C’est le matin, l’enfant, la paupière mi-close,

Sur le sein maternel paisiblement repose.

« — Chut ! » disait-elle avec un doux air inquiet,

« Tout à l’heure il rêvait sans doute, il souriat

« Même en dormant, & moi, quoique ce soit étrange

« Et bien fou, n’est-ce pas ? j’imagine qu’un ange

« A notre chérubin vient encore parler

« Lorsque nous le voyons rire ou se désoler,

« Sans que nous comprenions ses larmes ou sa joie.

« L’ange, ce grand mystère où la raison se noie,

« Cette voix qui nous parle au nom du Seigneur Dieu,

« La conscience enfin ! lui conte peu à peu

« Tout ce qu’il faut, hélas ! qu’il sache ou qu’il devine

« Pour vivre. La jeune âme innocente & divine

« Au mal se plaint & crie, au bien s’épanouit.

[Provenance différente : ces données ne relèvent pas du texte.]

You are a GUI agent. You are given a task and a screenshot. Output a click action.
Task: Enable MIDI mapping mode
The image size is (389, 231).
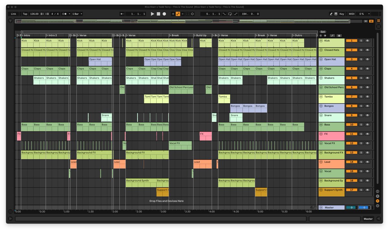(x=352, y=14)
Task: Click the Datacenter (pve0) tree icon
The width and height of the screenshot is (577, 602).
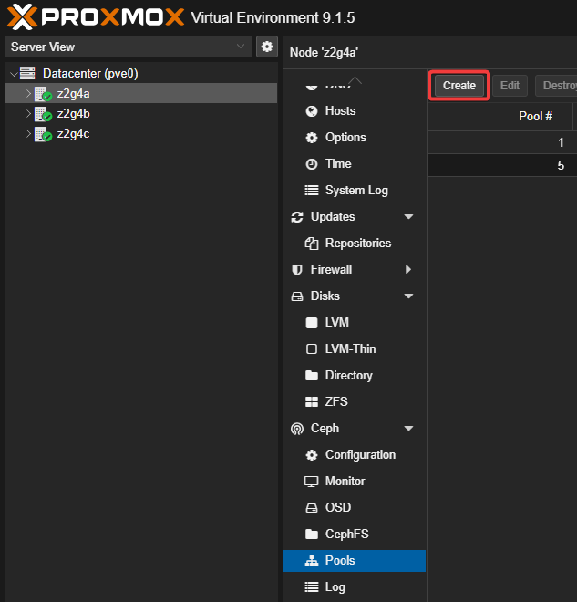Action: click(27, 74)
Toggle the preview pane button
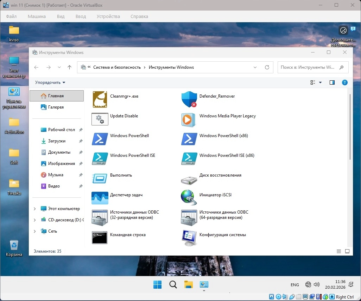This screenshot has height=301, width=361. (332, 82)
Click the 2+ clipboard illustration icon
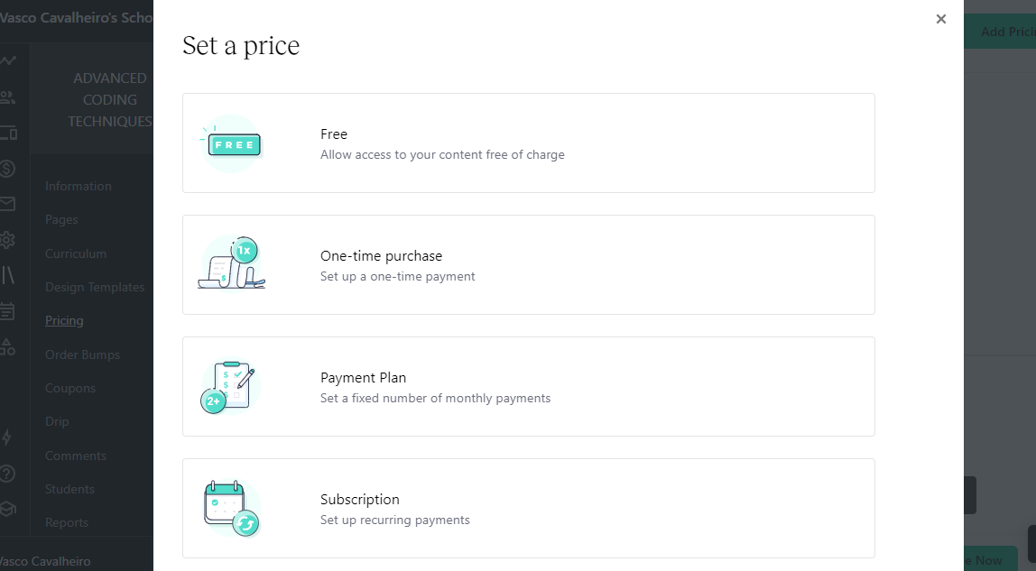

« Quand nous intervenons l’ange s’évanouit,

« L’enfant pleure… Oh ! je vois à ton méchant sourire

« Que tu doutes ; eh bien, les sages ont beau dire

« Aux mère qu’un enfant n’est qu’un homme comme eux,

« Nous autres qui plongeons dans l’avenir brumeux

« Un regard plein d’effroi, d’espérance, de rêve,

« Nous, qui tremblons toujours que tout nous les enlève,

« Nous, vois-tu, nous sentons l’invisible réseau,

« Le lien idéal qui rattache un berceau

« Au paradis. » Le père, à toutes ces chimères,

Répondait seulement : « — O les mères ! les mères ! »

Et, se penchant vers elle, ajoutait : « — Bah ! dis-moi

« Tout ce que tu voudras ; mais l’ange ici, c’est toi ! »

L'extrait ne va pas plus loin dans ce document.